/---

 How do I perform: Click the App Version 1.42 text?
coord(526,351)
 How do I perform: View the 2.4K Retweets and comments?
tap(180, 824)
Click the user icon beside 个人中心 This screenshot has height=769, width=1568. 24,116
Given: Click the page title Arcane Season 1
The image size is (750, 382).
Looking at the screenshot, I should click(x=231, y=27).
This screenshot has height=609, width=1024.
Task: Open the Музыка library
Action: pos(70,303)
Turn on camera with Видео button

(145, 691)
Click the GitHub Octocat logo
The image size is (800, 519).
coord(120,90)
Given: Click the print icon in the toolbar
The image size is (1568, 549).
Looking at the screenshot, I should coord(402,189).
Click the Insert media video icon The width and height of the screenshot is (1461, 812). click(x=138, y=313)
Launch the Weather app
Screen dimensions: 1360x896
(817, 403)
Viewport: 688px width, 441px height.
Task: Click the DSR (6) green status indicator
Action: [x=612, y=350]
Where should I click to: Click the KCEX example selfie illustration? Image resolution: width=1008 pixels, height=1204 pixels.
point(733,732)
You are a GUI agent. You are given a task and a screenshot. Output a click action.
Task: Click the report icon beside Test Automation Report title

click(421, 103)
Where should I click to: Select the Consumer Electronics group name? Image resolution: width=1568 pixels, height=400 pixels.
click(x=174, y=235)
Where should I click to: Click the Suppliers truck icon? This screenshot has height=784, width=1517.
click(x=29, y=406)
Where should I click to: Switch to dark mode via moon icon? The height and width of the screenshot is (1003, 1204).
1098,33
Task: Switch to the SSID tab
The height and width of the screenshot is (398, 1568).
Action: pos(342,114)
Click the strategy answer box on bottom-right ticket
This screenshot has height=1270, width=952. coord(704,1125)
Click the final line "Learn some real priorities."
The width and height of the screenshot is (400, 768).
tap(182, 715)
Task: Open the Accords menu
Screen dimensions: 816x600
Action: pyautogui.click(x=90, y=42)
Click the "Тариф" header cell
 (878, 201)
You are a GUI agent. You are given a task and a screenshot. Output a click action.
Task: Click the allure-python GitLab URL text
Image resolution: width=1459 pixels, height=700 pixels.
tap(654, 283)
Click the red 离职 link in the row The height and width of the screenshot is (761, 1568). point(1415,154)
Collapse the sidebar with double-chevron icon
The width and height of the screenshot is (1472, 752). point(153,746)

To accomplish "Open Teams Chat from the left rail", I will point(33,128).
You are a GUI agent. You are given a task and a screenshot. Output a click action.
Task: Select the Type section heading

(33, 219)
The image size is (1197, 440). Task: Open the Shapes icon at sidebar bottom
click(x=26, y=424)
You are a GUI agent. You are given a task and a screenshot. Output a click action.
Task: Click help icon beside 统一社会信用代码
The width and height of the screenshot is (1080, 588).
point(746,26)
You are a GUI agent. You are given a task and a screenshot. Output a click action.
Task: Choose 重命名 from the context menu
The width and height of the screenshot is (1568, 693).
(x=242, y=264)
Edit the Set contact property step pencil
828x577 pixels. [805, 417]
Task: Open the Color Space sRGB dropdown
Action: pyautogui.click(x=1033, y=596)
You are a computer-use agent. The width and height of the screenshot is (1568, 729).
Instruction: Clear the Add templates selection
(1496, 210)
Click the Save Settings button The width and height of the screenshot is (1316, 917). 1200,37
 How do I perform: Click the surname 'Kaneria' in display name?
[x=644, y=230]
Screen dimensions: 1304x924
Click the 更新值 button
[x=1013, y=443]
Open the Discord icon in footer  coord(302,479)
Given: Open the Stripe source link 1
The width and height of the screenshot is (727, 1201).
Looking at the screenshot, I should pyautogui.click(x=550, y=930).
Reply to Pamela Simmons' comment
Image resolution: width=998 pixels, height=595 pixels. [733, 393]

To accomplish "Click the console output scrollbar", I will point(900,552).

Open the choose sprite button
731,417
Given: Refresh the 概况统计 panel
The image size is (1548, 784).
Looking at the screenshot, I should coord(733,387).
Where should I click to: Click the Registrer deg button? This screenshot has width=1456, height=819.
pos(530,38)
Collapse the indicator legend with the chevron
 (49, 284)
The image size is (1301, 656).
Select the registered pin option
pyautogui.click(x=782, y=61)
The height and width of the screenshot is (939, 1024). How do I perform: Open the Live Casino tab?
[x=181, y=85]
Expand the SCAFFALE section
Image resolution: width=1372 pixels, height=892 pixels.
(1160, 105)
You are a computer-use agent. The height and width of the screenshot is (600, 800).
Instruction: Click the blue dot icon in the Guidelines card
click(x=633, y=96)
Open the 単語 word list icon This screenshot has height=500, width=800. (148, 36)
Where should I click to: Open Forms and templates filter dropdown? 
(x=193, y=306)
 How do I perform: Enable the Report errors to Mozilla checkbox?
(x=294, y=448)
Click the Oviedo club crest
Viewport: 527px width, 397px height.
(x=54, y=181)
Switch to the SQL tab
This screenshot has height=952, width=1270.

\---

▶ **TASK PROMPT**: Reproduce all of the entries above verbatim, line for line.

▶ **OUTPUT OF THE EXERCISE**:
 How do I perform: Click the App Version 1.42 text?
coord(526,351)
 How do I perform: View the 2.4K Retweets and comments?
tap(180, 824)
Click the user icon beside 个人中心 This screenshot has height=769, width=1568. 24,116
Given: Click the page title Arcane Season 1
The image size is (750, 382).
Looking at the screenshot, I should click(x=231, y=27).
This screenshot has height=609, width=1024.
Task: Open the Музыка library
Action: pos(70,303)
Turn on camera with Видео button

(145, 691)
Click the GitHub Octocat logo
The image size is (800, 519).
coord(120,90)
Given: Click the print icon in the toolbar
The image size is (1568, 549).
Looking at the screenshot, I should coord(402,189).
Click the Insert media video icon The width and height of the screenshot is (1461, 812). click(x=138, y=313)
Launch the Weather app
Screen dimensions: 1360x896
(817, 403)
Viewport: 688px width, 441px height.
Task: Click the DSR (6) green status indicator
Action: [x=612, y=350]
Where should I click to: Click the KCEX example selfie illustration? Image resolution: width=1008 pixels, height=1204 pixels.
point(733,732)
You are a GUI agent. You are given a task and a screenshot. Output a click action.
Task: Click the report icon beside Test Automation Report title

click(421, 103)
Where should I click to: Select the Consumer Electronics group name? Image resolution: width=1568 pixels, height=400 pixels.
click(x=174, y=235)
Where should I click to: Click the Suppliers truck icon? This screenshot has height=784, width=1517.
click(x=29, y=406)
Where should I click to: Switch to dark mode via moon icon? The height and width of the screenshot is (1003, 1204).
1098,33
Task: Switch to the SSID tab
The height and width of the screenshot is (398, 1568).
Action: pos(342,114)
Click the strategy answer box on bottom-right ticket
This screenshot has height=1270, width=952. coord(704,1125)
Click the final line "Learn some real priorities."
The width and height of the screenshot is (400, 768).
tap(182, 715)
Task: Open the Accords menu
Screen dimensions: 816x600
Action: pyautogui.click(x=90, y=42)
Click the "Тариф" header cell
 (878, 201)
You are a GUI agent. You are given a task and a screenshot. Output a click action.
Task: Click the allure-python GitLab URL text
Image resolution: width=1459 pixels, height=700 pixels.
tap(654, 283)
Click the red 离职 link in the row The height and width of the screenshot is (761, 1568). point(1415,154)
Collapse the sidebar with double-chevron icon
The width and height of the screenshot is (1472, 752). point(153,746)

To accomplish "Open Teams Chat from the left rail", I will point(33,128).
You are a GUI agent. You are given a task and a screenshot. Output a click action.
Task: Select the Type section heading

(33, 219)
The image size is (1197, 440). Task: Open the Shapes icon at sidebar bottom
click(x=26, y=424)
You are a GUI agent. You are given a task and a screenshot. Output a click action.
Task: Click help icon beside 统一社会信用代码
The width and height of the screenshot is (1080, 588).
point(746,26)
You are a GUI agent. You are given a task and a screenshot. Output a click action.
Task: Choose 重命名 from the context menu
The width and height of the screenshot is (1568, 693).
(x=242, y=264)
Edit the Set contact property step pencil
828x577 pixels. [805, 417]
Task: Open the Color Space sRGB dropdown
Action: pyautogui.click(x=1033, y=596)
You are a computer-use agent. The width and height of the screenshot is (1568, 729).
Instruction: Clear the Add templates selection
(1496, 210)
Click the Save Settings button The width and height of the screenshot is (1316, 917). 1200,37
 How do I perform: Click the surname 'Kaneria' in display name?
[x=644, y=230]
Screen dimensions: 1304x924
Click the 更新值 button
[x=1013, y=443]
Open the Discord icon in footer  coord(302,479)
Given: Open the Stripe source link 1
The width and height of the screenshot is (727, 1201).
Looking at the screenshot, I should pyautogui.click(x=550, y=930).
Reply to Pamela Simmons' comment
Image resolution: width=998 pixels, height=595 pixels. [733, 393]

To accomplish "Click the console output scrollbar", I will point(900,552).

Open the choose sprite button
731,417
Given: Refresh the 概况统计 panel
The image size is (1548, 784).
Looking at the screenshot, I should coord(733,387).
Where should I click to: Click the Registrer deg button? This screenshot has width=1456, height=819.
pos(530,38)
Collapse the indicator legend with the chevron
 (49, 284)
The image size is (1301, 656).
Select the registered pin option
pyautogui.click(x=782, y=61)
The height and width of the screenshot is (939, 1024). How do I perform: Open the Live Casino tab?
[x=181, y=85]
Expand the SCAFFALE section
Image resolution: width=1372 pixels, height=892 pixels.
(1160, 105)
You are a computer-use agent. The height and width of the screenshot is (600, 800).
Instruction: Click the blue dot icon in the Guidelines card
click(x=633, y=96)
Open the 単語 word list icon This screenshot has height=500, width=800. (148, 36)
Where should I click to: Open Forms and templates filter dropdown? 
(x=193, y=306)
 How do I perform: Enable the Report errors to Mozilla checkbox?
(x=294, y=448)
Click the Oviedo club crest
Viewport: 527px width, 397px height.
(x=54, y=181)
Switch to the SQL tab
This screenshot has height=952, width=1270.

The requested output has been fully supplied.